A coordenadora do Projeto Esperançar não se esquivou em tratar de temas polêmicos. Mesmo sem negar a cultura do “agro”, defendeu a ideia da sustentabilidade também como um elemento cultural que precisa ser preservado

Itaan Arruda
Andrea Alechandre falou da relação entre o fator "Cultura" e o vetor "Economia". (Foto: Whisley Ramalho)
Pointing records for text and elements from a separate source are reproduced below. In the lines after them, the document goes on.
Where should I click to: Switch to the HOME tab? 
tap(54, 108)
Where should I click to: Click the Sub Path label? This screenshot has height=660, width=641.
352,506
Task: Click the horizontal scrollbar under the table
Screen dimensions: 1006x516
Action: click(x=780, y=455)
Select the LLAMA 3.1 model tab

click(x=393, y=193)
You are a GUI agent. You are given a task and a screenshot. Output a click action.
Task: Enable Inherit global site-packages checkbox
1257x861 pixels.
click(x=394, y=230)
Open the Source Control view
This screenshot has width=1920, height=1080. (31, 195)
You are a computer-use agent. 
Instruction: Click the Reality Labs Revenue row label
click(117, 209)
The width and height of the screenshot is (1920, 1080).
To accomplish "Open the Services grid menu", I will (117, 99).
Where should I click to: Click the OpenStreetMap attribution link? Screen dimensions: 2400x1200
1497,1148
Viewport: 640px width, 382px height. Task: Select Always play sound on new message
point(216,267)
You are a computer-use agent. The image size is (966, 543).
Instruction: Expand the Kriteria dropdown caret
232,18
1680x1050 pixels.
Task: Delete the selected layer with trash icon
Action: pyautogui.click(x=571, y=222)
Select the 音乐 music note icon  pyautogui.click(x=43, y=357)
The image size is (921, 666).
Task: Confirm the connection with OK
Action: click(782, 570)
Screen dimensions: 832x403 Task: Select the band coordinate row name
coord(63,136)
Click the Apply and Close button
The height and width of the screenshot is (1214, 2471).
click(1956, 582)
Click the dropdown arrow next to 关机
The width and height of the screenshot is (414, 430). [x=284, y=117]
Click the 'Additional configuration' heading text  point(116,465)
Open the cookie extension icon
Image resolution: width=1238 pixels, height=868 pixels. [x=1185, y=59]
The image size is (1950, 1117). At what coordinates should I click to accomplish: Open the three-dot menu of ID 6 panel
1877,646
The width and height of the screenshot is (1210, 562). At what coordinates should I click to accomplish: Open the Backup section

Andrea Alechandre, coordenadora do Projeto Esperançar, não se esquivou de polêmicas na entrevista que concedeu neste domingo no agro24cast. Resultado da escuta junto aos próprios moradores da Reserva Extrativista Chico Mendes, o projeto relaciona Meio Ambiente e Cultura.

A partir dessa referência, a coordenadora Alechandre fez relações diretas entre a Cultura e a Economia quando falou “uma floresta pobre tem uma população pobre”. É um raciocínio que trata da necessidade de defesa e preservação da sociobiodiversidade como um vetor de importância econômica. O que sugere raciocinar o inverso do que foi dito pela coordenadora: “uma floresta diversa envolve uma população rica”.

E a “riqueza”, neste sentido, não guarda relação exclusiva com a riqueza monetária. “Aprendi com o Professor Rêgo [José Fernandes do Rêgo, vice-governador na gestão de Joaquim Macêdo e secretário de Planejamento de diversas administrações] que o seringueiro não é apenas uma profissão. Seringueiro é um modo de vida. É a forma de se relacionar com a natureza, com a floresta, com os animais, com os símbolos religiosos que eles têm”.

“Nos encontros, muitos dos moradores disseram que não sabiam que aquilo que eles tinham de história, que o saberes que eles acumularam ao longo dos anos, eles não sabiam que aquilo tinha valor”, lembra a coordenadora. “Isso toca o coração da gente e, ao mesmo tempo, nós nos sentimos em dívida com eles”.